Wednesday, May 23, 2007

Future Analysis

History may not repeat, but historical patterns do. Although the future cannot be foreseen, rigorous analytical methods can systematically reveal forces that will form the future and help us form logical judgments about how those forces can be expected to interact under specified circumstances.
  • When the battle against extremism is fought with military means, governance suffers.


  • Garrison states and hegemony provoke resistance.


  • Injustice not only radicalizes the desperate but begs for exploitation by those who are already radical.


  • Isolation provokes military buildup, and that provokes everyone else to do the same.


  • Treating bilateral ties as a zero-sum game is a self-fulfilling prophecy.


  • Refusing to talk to opponents is self-defeating.


  • Failure to define a coherent policy leads to loss of control.


  • Hostility empowers hardliners.





Historical patterns exist. To get an idea of what the future may hold, it is valuable to identify patterns that are dominant, but if the underlying causal dynamics are not understood, a tipping point can arrive with little warning, and flip the situation over, leading to sudden dominance by a different dynamic: a sudden loss of popular confidence in leadership, an explosion of violence, or a run on the banks. So looking at the future entails both studying patterns and dynamics.



Dynamics are not events but processes and as such exert continuous influence over behavior. Since they are continuous, they can have a huge impact even though building slowly and sometimes long remaining hidden beneath the more obvious surface events. If, using the ocean as an analogy, tides, currents, wind, and gravitation are dynamics, then events are the individual waves: not very significant unless you happen to get smashed by one. Since dynamics are cyclical (A causes B, which in turn causes more A, which…), the effect can be exponential change, leading to surprising cumulative impact. Since in practice patterns are both hard to identify and hard to separate when several are interacting, a good starting point is to look for one of a dozen or so classic patterns, "system archetypes," that tend to take people by surprise.

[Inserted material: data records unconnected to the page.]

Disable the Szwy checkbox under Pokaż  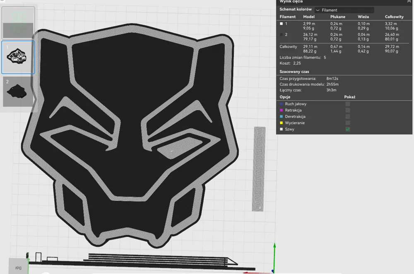pyautogui.click(x=347, y=129)
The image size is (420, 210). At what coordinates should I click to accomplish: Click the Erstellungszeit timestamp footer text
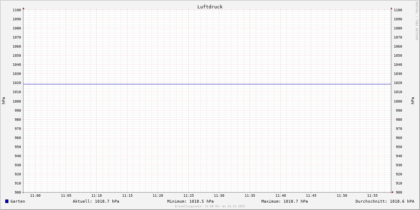point(210,206)
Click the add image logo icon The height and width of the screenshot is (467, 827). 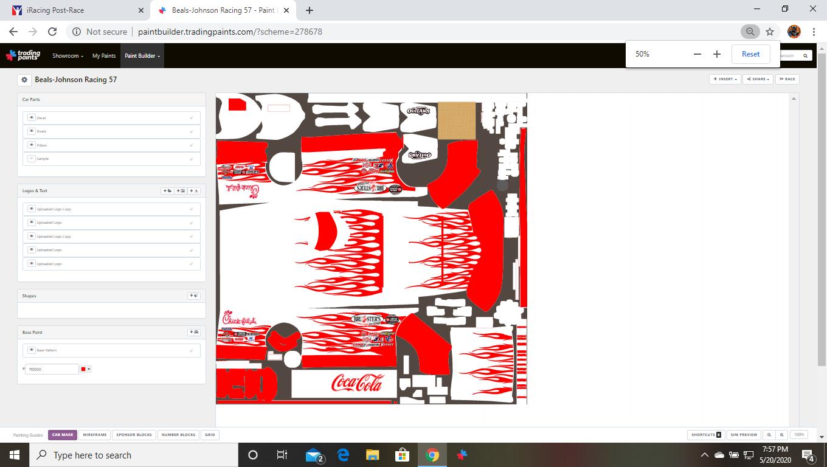[181, 191]
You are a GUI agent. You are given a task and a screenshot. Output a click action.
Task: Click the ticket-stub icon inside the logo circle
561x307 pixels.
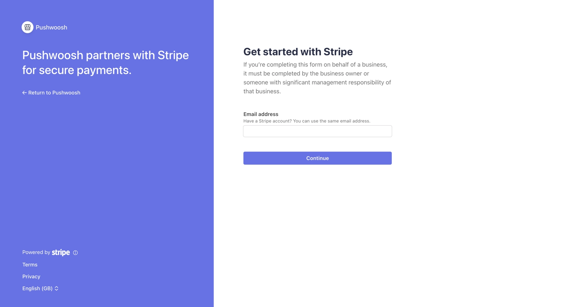point(27,27)
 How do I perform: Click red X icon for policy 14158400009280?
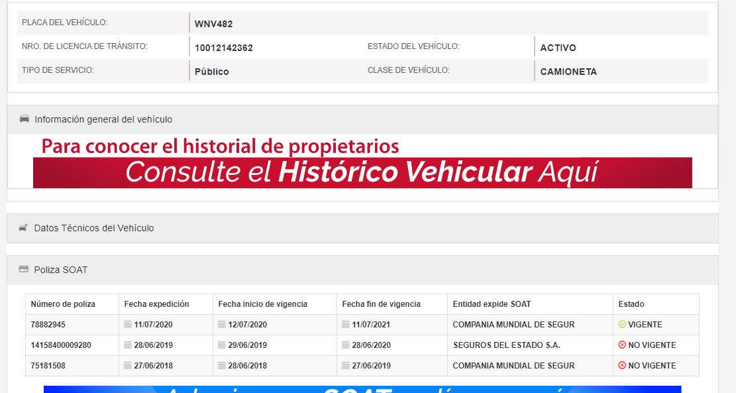pyautogui.click(x=622, y=345)
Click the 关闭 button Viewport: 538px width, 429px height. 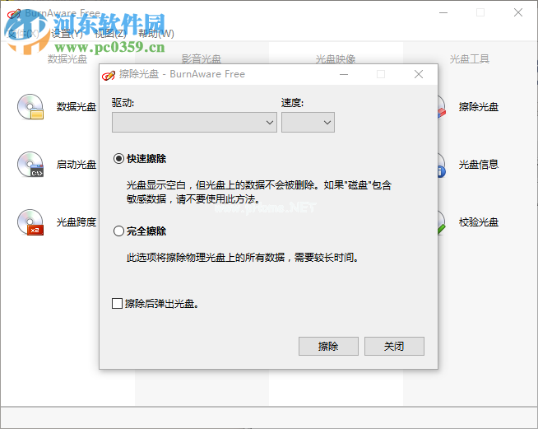tap(394, 347)
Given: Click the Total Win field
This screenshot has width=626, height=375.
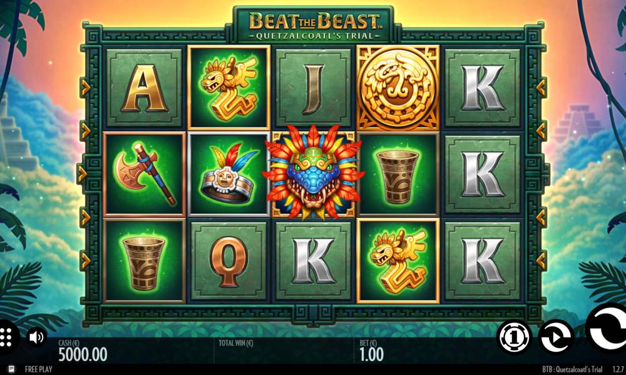Looking at the screenshot, I should (284, 351).
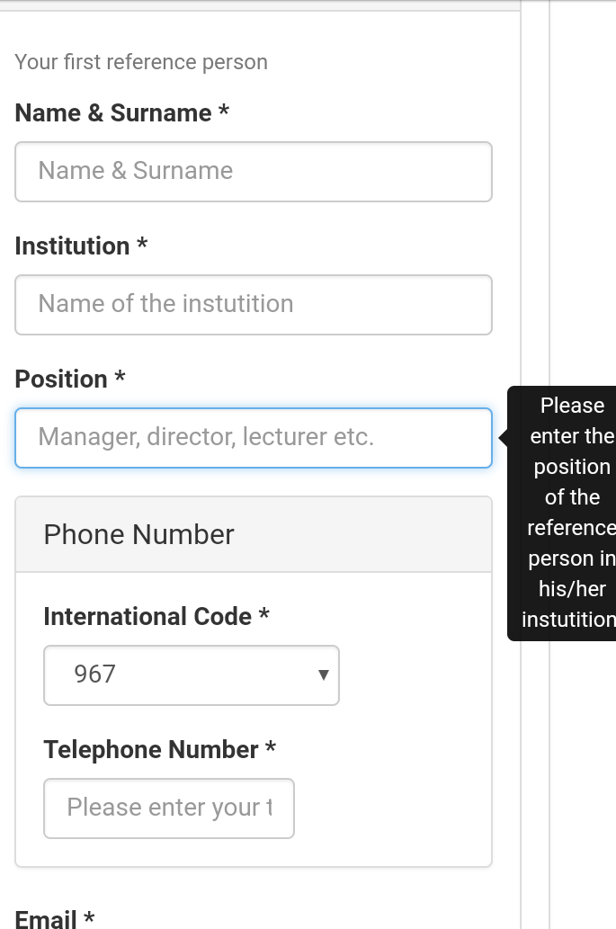Click the asterisk after International Code
616x929 pixels.
point(264,616)
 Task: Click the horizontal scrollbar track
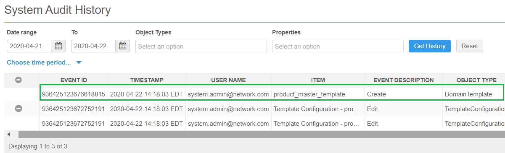pyautogui.click(x=261, y=134)
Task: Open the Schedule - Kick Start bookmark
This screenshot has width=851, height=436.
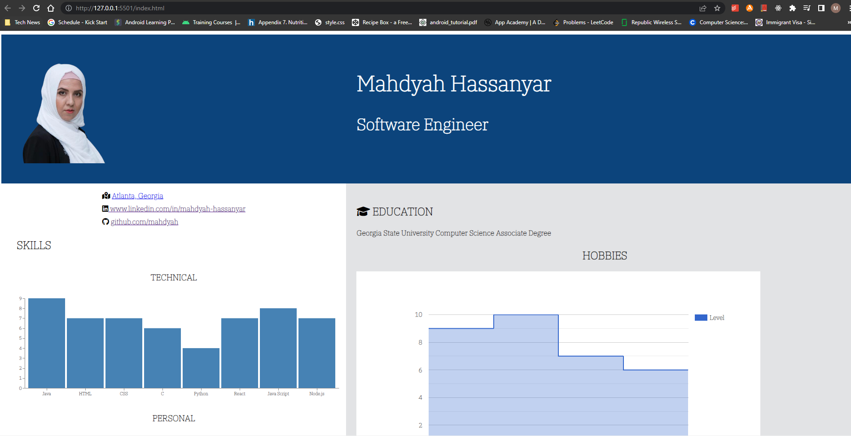Action: tap(78, 22)
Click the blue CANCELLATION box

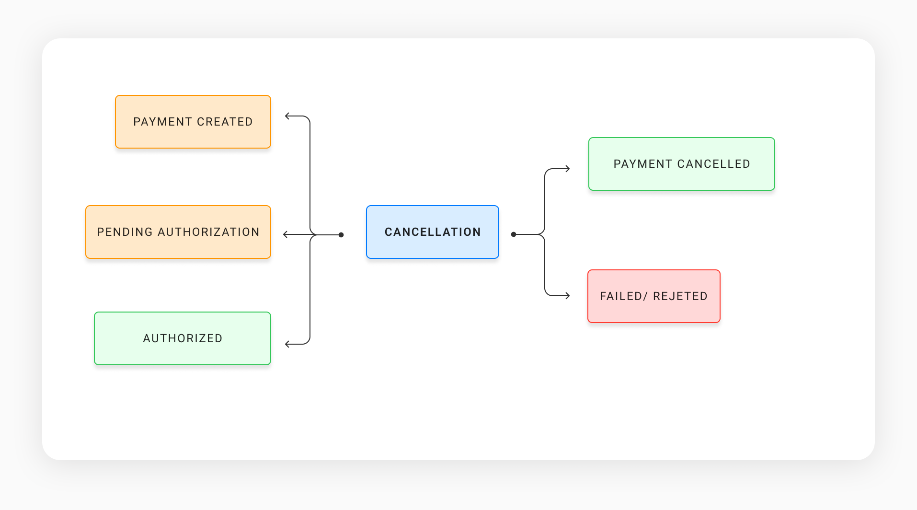(432, 232)
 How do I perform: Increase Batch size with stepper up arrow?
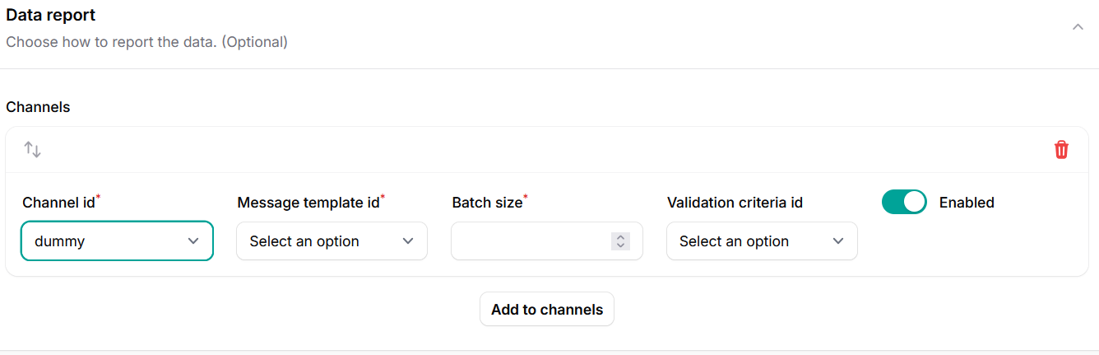click(x=620, y=237)
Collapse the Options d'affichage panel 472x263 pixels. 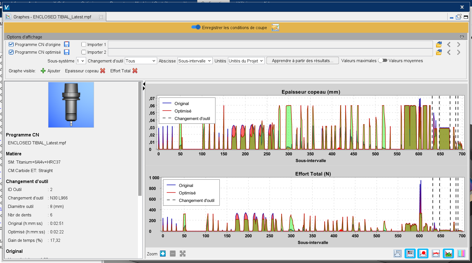click(x=462, y=37)
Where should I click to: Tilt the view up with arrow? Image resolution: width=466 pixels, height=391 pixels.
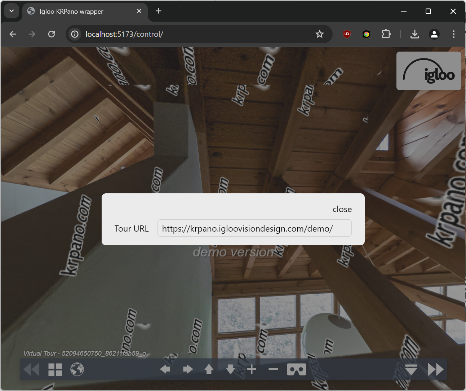pyautogui.click(x=209, y=369)
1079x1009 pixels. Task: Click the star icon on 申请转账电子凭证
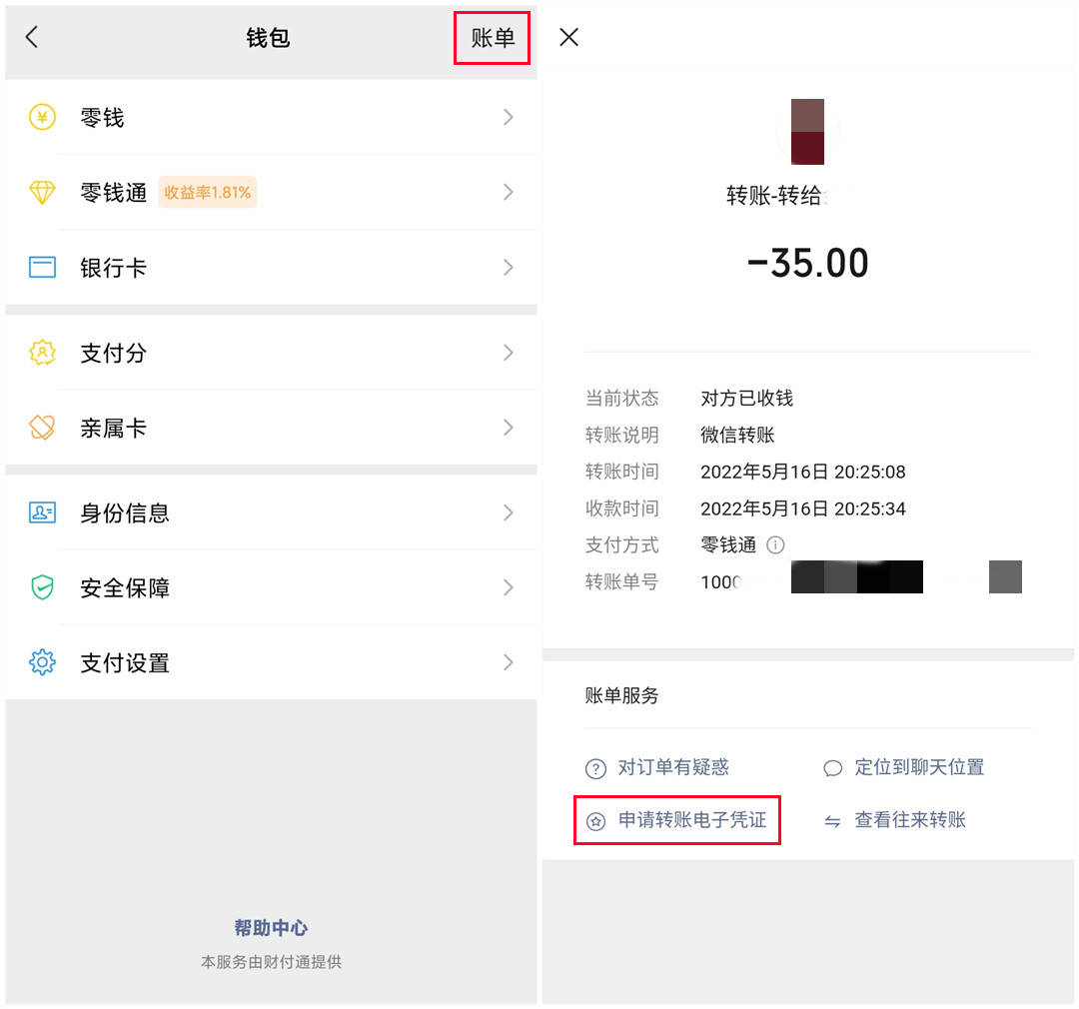[595, 820]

One such system archetype that applies in all walks of human endeavor is "fixes that fail." Global affairs is filled with examples. The "Fix that Fails" pattern is a problem that is "fixed" in a way that works at first but slowly generates an unexpected consequence that causes ultimate failure (the classic case being a medicine that cures the disease but kills the patient).


A good question to ask when trying to figure out whether a new plan will work is, "Even if the proposed solution works as promised over the short term, does it contain the seeds of future problems?" The answer, by the way, is "yes," and that’s life, so the trick is not to search for a perfect solution but to be aware that short-term and long-term consequences are seldom in sync. Good planning requires recognition of and preparation for the long-term consequences.





A symptom is identified, a fix applied, and the symptom is alleviated,
but the underlying problem continues and perhaps be worsened by an
unintended consequence resulting from the fix.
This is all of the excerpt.